## [Problem to work on]
Scan the data beneath this task and copy each line that includes "with".

[Stored data]
* * *

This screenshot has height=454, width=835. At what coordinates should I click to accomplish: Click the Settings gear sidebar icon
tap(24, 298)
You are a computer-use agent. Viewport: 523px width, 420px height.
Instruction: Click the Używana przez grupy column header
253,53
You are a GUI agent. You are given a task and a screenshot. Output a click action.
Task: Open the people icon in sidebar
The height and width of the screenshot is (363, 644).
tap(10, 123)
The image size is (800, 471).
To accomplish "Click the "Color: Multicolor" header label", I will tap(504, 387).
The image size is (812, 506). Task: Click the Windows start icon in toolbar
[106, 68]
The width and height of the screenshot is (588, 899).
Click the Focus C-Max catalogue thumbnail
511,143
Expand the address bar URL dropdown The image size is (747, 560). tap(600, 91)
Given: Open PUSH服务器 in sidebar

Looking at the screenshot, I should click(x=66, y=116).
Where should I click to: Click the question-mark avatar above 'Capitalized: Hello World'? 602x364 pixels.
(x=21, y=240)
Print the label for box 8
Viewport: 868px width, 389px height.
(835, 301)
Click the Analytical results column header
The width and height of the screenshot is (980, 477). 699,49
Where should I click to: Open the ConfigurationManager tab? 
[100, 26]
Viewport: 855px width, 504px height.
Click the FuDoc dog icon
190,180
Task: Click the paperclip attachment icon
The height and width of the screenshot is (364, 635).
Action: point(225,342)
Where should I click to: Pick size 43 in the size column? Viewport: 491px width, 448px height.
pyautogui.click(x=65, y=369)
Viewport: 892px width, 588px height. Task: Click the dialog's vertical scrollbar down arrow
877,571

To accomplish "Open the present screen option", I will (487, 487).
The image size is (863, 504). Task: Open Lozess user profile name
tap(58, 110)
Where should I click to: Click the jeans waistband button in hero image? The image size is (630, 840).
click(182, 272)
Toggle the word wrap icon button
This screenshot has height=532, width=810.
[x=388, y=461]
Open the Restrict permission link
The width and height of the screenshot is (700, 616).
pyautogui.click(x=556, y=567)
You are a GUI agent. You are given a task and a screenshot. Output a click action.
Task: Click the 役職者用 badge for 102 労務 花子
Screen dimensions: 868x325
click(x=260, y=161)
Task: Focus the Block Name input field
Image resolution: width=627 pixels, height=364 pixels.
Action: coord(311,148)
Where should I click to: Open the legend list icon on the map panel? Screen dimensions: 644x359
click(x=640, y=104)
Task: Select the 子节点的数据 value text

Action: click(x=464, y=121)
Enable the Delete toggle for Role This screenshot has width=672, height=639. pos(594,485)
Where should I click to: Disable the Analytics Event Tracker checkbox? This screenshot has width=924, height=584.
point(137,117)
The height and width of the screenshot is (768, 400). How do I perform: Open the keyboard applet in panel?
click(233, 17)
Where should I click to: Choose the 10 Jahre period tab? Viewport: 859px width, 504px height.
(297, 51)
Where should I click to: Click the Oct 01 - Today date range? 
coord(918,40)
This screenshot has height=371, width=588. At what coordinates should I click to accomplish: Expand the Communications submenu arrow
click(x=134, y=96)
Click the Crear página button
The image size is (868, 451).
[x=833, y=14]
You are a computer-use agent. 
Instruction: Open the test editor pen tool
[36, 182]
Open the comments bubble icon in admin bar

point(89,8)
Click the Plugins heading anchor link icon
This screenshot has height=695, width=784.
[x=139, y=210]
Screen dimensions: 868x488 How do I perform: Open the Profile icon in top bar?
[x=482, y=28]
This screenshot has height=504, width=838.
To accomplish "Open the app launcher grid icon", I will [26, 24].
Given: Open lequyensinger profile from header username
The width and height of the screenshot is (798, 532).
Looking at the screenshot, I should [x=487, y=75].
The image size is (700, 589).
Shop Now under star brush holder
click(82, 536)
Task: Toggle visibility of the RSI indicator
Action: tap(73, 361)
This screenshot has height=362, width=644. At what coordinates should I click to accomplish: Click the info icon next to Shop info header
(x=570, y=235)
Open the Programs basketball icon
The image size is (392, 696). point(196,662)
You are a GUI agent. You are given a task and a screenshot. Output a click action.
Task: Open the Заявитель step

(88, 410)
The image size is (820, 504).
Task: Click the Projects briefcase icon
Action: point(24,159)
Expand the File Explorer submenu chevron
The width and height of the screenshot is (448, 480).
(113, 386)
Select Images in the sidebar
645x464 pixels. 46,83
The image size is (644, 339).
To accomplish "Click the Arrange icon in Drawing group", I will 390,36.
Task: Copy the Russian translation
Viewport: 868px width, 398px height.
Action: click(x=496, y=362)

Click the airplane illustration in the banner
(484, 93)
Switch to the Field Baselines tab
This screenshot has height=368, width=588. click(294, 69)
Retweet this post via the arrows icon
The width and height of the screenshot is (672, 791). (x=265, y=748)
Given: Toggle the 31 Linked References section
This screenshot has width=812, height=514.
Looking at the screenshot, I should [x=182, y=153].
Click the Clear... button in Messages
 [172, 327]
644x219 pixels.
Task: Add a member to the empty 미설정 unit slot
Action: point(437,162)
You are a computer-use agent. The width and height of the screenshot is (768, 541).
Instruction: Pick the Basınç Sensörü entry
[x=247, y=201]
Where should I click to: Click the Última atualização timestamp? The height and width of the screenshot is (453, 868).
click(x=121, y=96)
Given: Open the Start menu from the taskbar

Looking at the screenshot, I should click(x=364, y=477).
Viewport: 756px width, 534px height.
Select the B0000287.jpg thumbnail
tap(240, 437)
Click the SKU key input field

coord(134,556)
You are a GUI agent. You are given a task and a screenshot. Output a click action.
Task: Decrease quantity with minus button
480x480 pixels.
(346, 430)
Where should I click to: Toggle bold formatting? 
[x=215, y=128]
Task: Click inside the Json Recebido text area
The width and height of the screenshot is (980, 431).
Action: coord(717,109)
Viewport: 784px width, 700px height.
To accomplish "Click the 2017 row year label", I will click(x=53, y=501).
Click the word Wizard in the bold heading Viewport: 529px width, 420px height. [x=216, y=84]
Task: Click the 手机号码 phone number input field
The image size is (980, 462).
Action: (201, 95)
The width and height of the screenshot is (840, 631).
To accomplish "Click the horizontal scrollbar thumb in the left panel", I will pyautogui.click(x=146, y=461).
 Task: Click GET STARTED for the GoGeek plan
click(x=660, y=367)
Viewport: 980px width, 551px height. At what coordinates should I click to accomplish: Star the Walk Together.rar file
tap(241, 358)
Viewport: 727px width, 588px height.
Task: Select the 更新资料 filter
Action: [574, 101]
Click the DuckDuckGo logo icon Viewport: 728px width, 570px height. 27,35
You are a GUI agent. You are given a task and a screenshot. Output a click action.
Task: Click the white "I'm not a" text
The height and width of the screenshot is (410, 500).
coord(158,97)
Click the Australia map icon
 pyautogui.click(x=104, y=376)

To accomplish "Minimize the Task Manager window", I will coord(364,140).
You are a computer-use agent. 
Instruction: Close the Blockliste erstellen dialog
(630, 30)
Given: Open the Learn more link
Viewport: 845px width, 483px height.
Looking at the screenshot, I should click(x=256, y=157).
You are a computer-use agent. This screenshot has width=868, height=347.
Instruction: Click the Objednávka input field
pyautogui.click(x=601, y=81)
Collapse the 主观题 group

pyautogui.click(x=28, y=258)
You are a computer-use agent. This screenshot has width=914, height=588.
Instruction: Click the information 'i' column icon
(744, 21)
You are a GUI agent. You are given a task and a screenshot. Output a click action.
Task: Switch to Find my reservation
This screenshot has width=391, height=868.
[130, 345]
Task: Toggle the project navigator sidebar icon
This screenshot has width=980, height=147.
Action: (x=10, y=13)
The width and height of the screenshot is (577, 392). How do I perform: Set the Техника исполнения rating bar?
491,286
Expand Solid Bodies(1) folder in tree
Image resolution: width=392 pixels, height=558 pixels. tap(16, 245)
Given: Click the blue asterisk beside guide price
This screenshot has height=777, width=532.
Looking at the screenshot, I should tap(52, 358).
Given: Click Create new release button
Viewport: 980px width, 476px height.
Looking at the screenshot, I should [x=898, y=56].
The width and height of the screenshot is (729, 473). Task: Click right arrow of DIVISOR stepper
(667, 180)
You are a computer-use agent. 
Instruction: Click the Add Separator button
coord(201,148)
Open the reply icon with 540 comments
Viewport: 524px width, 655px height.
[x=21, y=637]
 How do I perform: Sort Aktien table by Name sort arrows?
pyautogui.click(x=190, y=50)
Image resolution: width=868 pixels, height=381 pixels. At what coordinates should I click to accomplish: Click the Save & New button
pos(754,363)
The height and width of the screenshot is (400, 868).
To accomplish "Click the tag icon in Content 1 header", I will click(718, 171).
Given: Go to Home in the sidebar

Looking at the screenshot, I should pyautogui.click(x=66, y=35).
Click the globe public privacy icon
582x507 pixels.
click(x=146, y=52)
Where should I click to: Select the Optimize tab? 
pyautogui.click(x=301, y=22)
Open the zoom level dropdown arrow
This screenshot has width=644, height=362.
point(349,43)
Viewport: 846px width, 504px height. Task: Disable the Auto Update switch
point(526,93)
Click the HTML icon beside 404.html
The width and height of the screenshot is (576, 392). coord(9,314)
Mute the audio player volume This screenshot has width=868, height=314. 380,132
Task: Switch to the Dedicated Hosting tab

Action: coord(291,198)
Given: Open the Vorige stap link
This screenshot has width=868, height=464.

* * *

## [Response below]
Task: Decrease quantity with minus button
Open the reply icon with 540 comments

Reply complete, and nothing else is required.